High-Speed Internet Drives Comcast's Q1

Comcast Corp. (Nasdaq: CMCSA, CMCSK) is still losing basic video subscribers, but it's more than filling the gap with new subscriptions for high-speed Internet and VOIP services.

Comcast did not have much new to say about its deployment of Docsis 3.0, but solid high-speed data results were the story for the MSO's first quarter, which saw revenues climb 14 percent, to $8.4 billion, while net income dipped to $732 million, versus $837 million in the year-ago period. (See Comcast Reports Q1.

Comcast added 492,000 high-speed Internet subs in the quarter, extending its total to 14.1 million subs, or a penetration rate of 28 percent.

On the earnings call this morning, Steve Burke, the president of Comcast's cable unit, said roughly two thirds of those adds were made up of DSL converts.

Burke attributed the growth in part to the combo of the MSO's new "economy" tier and its higher-end "Blast!" product. (See Comcast Has a 'Blast!' in the Bay .)

The economy product takes direct aim at DSL. It's priced at $24.95 per month and caps the downstream at 768 Kbit/s and the upstream at 384 Kbit/s.
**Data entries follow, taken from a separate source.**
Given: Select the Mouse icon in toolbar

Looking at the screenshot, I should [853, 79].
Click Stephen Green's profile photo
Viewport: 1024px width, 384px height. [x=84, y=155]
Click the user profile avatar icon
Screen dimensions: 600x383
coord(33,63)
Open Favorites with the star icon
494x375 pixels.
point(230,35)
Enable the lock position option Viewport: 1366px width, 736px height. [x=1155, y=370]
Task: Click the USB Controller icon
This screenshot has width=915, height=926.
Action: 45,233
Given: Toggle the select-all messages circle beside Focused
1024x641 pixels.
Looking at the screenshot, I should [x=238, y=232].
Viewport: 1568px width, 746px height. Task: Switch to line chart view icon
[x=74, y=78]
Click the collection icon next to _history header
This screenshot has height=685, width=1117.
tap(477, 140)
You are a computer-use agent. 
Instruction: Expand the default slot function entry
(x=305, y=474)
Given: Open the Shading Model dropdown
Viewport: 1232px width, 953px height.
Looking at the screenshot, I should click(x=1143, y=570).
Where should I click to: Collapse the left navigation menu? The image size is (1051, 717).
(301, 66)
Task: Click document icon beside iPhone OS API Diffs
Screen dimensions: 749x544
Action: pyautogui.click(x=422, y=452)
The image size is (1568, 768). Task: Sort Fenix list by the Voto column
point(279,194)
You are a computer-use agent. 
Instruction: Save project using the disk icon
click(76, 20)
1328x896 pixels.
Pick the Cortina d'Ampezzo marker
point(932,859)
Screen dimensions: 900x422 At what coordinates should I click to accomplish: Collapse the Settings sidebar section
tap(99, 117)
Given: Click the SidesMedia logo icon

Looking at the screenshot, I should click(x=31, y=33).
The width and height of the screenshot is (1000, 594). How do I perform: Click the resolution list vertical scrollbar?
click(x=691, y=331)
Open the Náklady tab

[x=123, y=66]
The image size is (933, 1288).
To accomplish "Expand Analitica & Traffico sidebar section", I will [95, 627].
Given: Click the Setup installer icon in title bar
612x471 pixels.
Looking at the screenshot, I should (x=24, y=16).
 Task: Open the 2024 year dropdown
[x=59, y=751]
The economy tier "is making the phones ring," Burke said, adding that many of the customers who originally ask about the economy tier end up taking a higher level of service. Still, subscriptions for Blast! "are dramatically outpacing economy," he said.

And forget it if you woke up at o'dark thirty this morning to listen in on the call hoping to catch a few new pearls about Comcast's Docsis 3.0 rollout. The company held firm that it will prepare up to 20 percent of its footprint by year-end, though Burke noted that the percentage "might be a little bit higher." So there was that.

As for an update on how things are going in the Minneapolis area, the first market to get Docsis 3.0 from Comcast, Burke would only say that "it's too early to tell what's going on in the Twin Cities."

But he did acknowledge that Docsis 3.0 allows the MSO to boost capacity for less than they can with earlier-generation network gear, reflecting much of what cable modem termination system (CMTS) vendors have relayed about their new denser downstream blades. (See CMTS Downstream Prices Plummet.)

Another source of strength in the first quarter was IP phone services. Comcast added 639,000 digital voice subs in the period, giving it 5.1 million -- a 12 percent reach. Comcast still had 66,000 circuit-switched phone subs, but expects to wind that down completely by mid 2008.

Basics still seeping through the cracks
Despite solid gains on Internet and voice, Comcast, however, could not replicate Time Warner Cable Inc. (NYSE: TWC)'s accomplishment in the first quarter -- add basic video subs.

Comcast lost 57,000 basic video customers, or 0.2 percent of the base, during the quarter. But it more than made up for that by adding 494,000 digital video subs, extending its total to 16.0 million, and a penetration rate of 65 percent. That compared to 13.7 million, a 55 percent penetration rate, a year ago. Roughly 6.9 million, or 43 percent, of Comcast's digital video base had digital video recorders (DVRs) and/or high-definition television service. That's up from 5.2 million, or 38 percent, in the year-ago period.